_What you need to do_: Please return each of the entries exactly, minus their pictures.

_Source information_:
►
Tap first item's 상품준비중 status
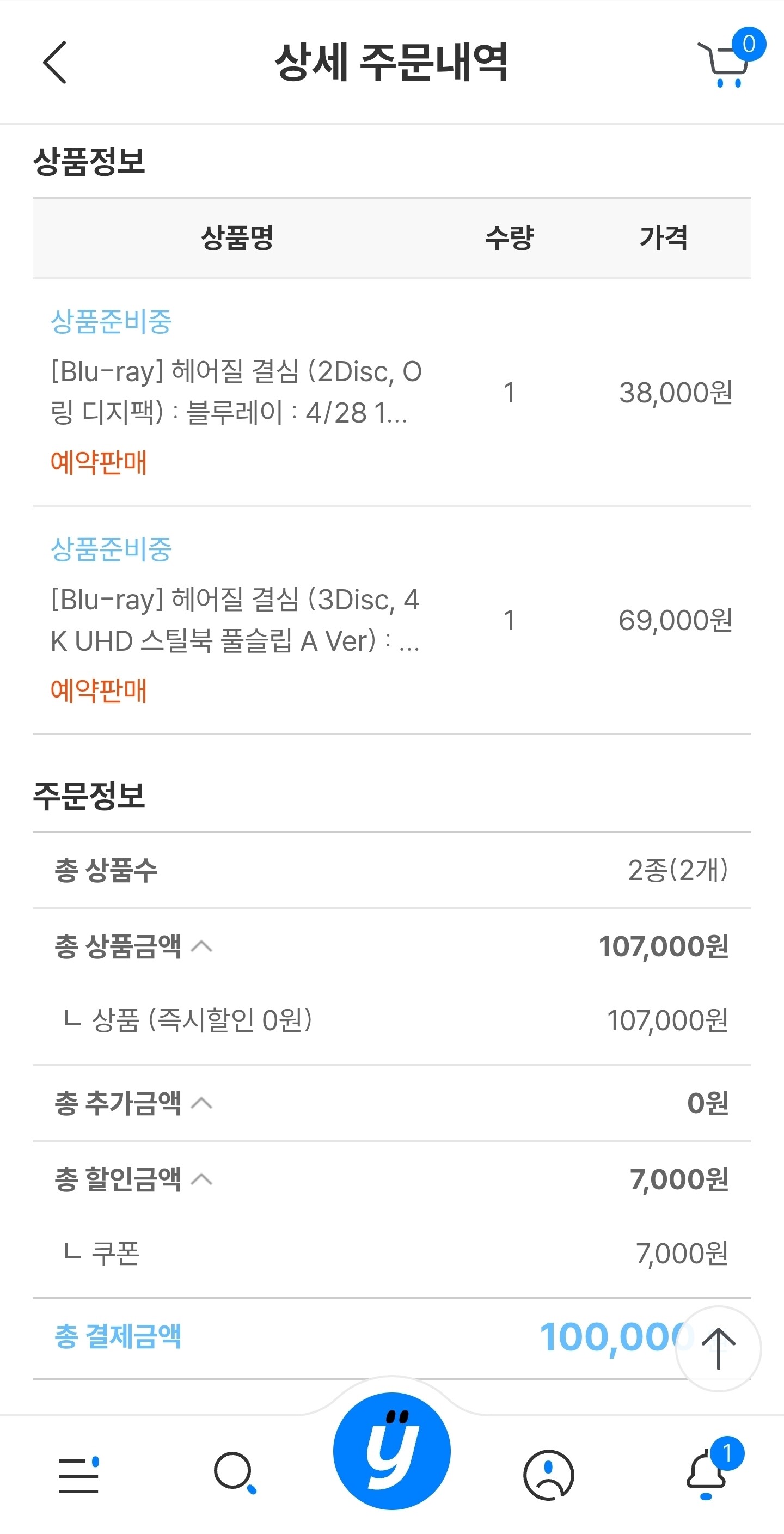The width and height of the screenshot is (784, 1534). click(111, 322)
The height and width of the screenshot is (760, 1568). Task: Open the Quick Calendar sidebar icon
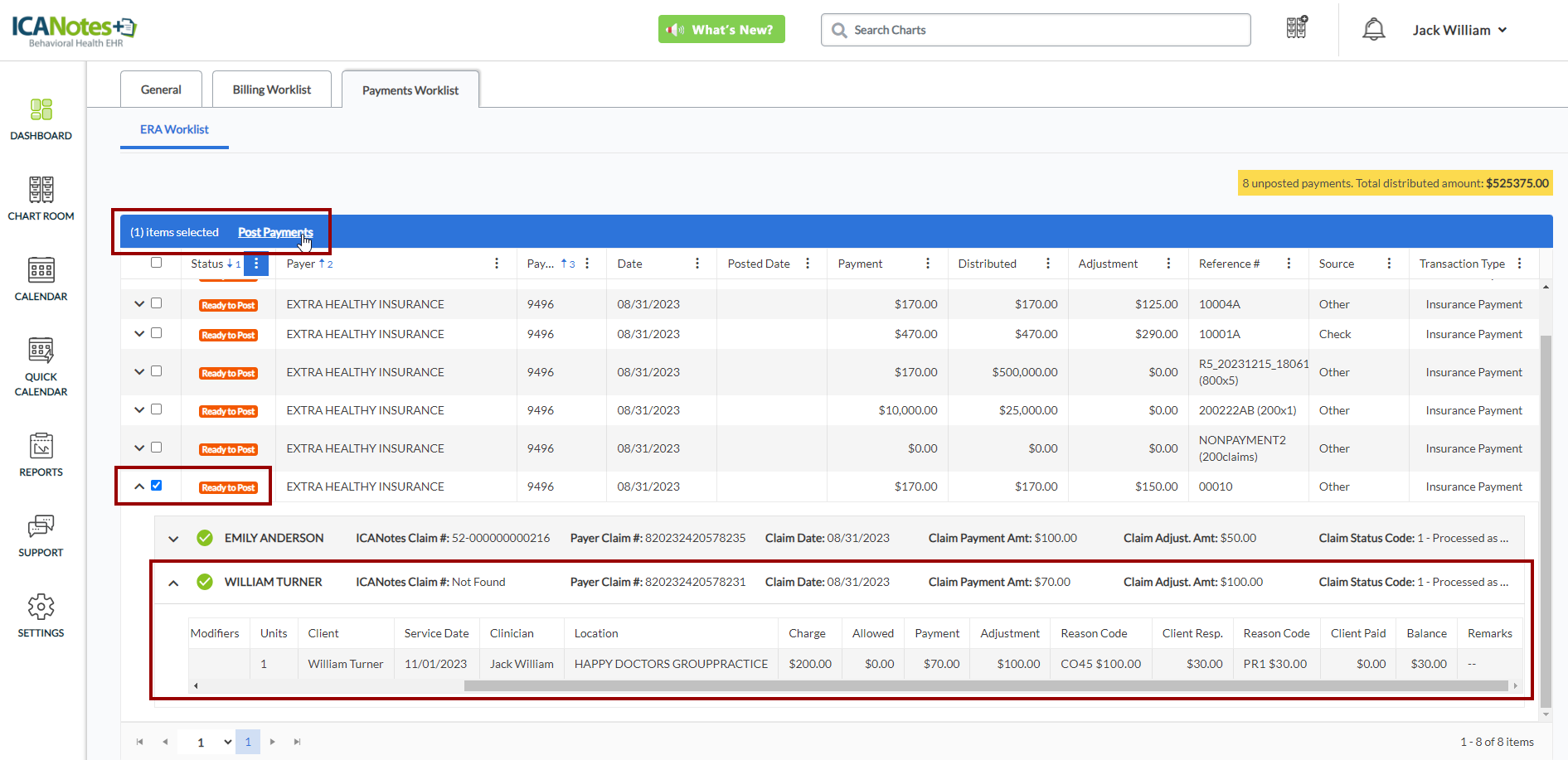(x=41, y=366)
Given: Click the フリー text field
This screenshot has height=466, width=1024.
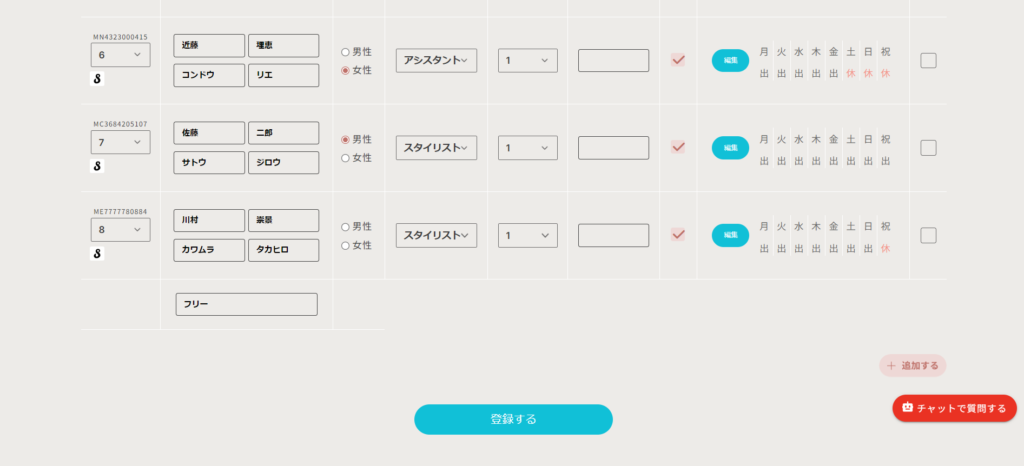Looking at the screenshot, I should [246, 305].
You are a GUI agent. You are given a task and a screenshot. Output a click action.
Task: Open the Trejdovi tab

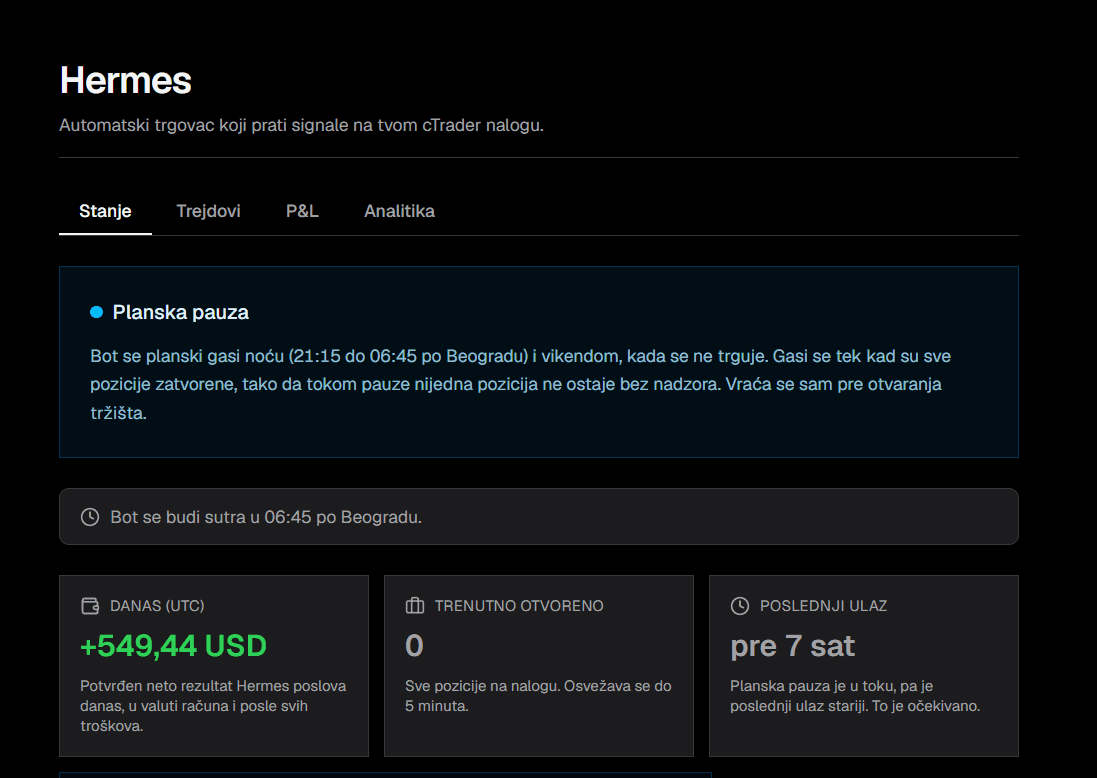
◄
_Answer to the problem_:
Tap first item's 상품준비중 status
The width and height of the screenshot is (784, 1534). click(111, 322)
The height and width of the screenshot is (760, 1568). Task: Open the Quick Calendar sidebar icon
(x=41, y=366)
Given: Click the フリー text field
This screenshot has height=466, width=1024.
Looking at the screenshot, I should [246, 305].
You are a GUI agent. You are given a task and a screenshot. Output a click action.
Task: Open the Trejdovi tab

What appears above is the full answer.